Another man, Urieco Rinco, 25, was shot in the leg and taken to a local hospital, police said.

Police are investigating the shooting, which took place inside a studio on Merrick Boulevard about 7:30 p.m.

No arrests have been made in the case.

Jam Master Jay was born January 21,1965, as Jason Mizell in the middle-class Hollis neighborhood of Queens, New York, according to the group's Web site. He linked up with Run (Joseph Simmons) and D.M.C. (Darryl McDaniels) -- also from Hollis -- scratching turntables for the two rappers who had just graduated from high school.

A year later, in 1983, the group released its first single, "It's Like That" with a B-side, "Sucker MC's," which spawned a phrase used in rap songs decades later.

Known for their loose Adidas-brand shoes and thumping beats, the trio is credited with beginning the current trend of combining rap music and rock 'n' roll in their hit remake of Aerosmith's "Walk this Way" in 1986, teaming up with the band's lead singer Steven Tyler and guitarist Joe Perry.

The shooting death was met with shock by the group's fans who likened Run-DMC to the "Beatles of rap music."
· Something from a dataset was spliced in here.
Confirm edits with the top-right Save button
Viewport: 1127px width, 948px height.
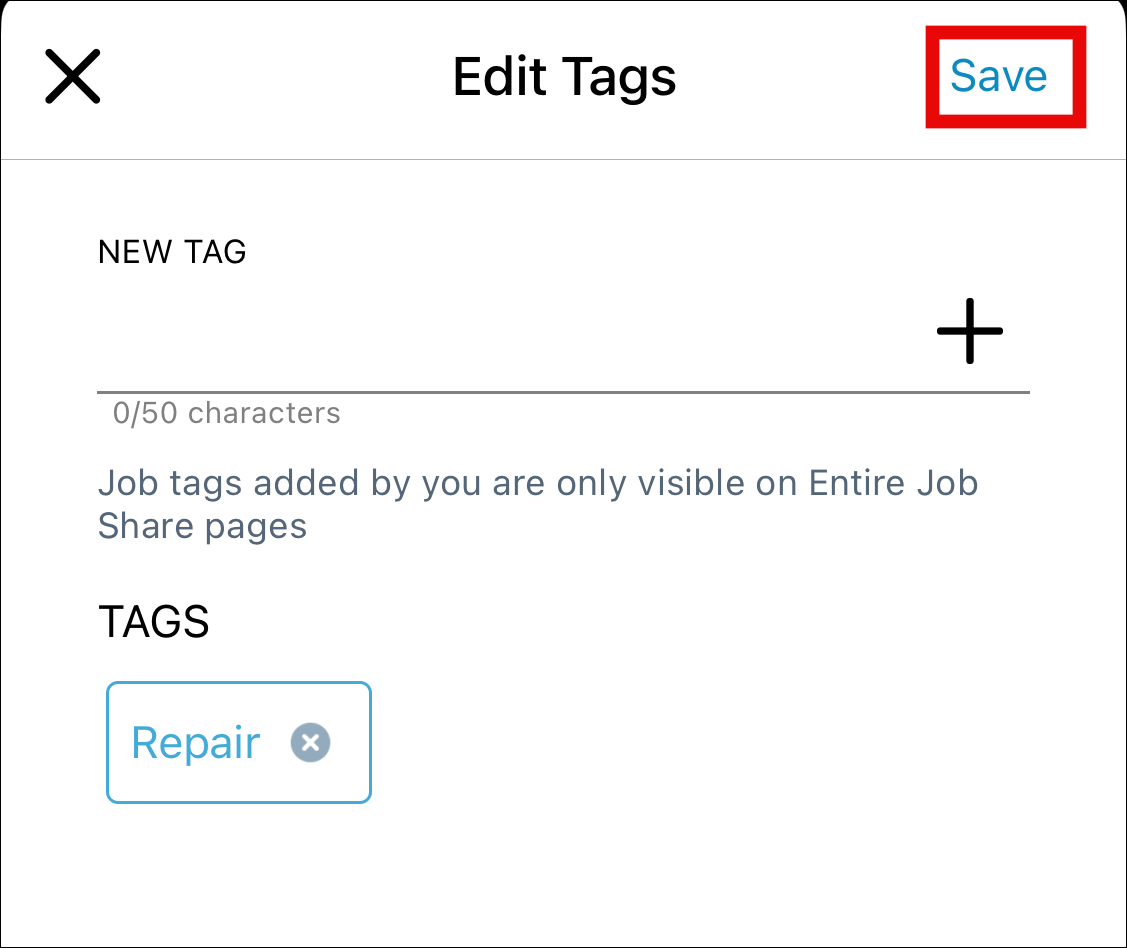pyautogui.click(x=998, y=76)
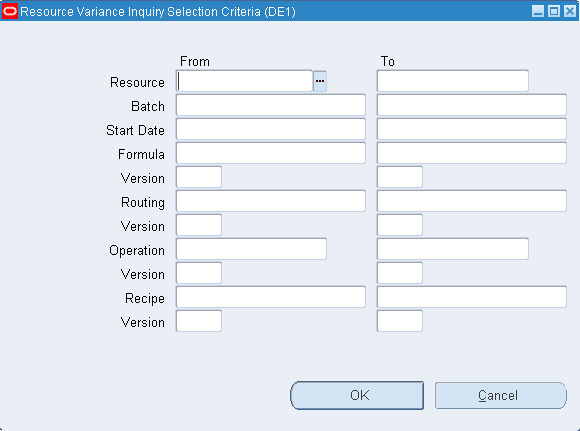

"May Jay remains an inspiration for us all -- a man with vision, creativity, generosity, and talent, one who condemned and spoke against violence, and was taken away from us, and his family, far too soon," one fan posted on the group's Web site.

News of Mizell's death evoked memories of the shooting deaths of rappers Tupac Shakur and Notorious B.I.G. in the late 1990s.

Unlike other rap artists whose lyrics glorified gangsters and "thug life," Run-DMC tried to distance itself from that image.

"They say we're putting out bad messages to the kids," Run told Rolling Stone magazine in a 1986 interview, in response to violent outbursts at several of the group's concerts. "Our image is clean, man. Kids beat each other's heads every day. They are fighting because they were fighting before I was born ... we're role models."

Several of Run-DMC's songs boast about Jam Master Jay's DJ skills, including "Jam Master Jammin' " on the group's 1985 album, "King of Rock":

"He has a little soul, to rock n' roll

Every record that he touches turns to gold

He's well conducted, self-instructed

His styles were plied, heavily constructed

Mechanically inclined, and if you don't mind

We add spice to your life, time after time

And think about times, where he's a long laster

We rock our rhymes for the Jam-Master."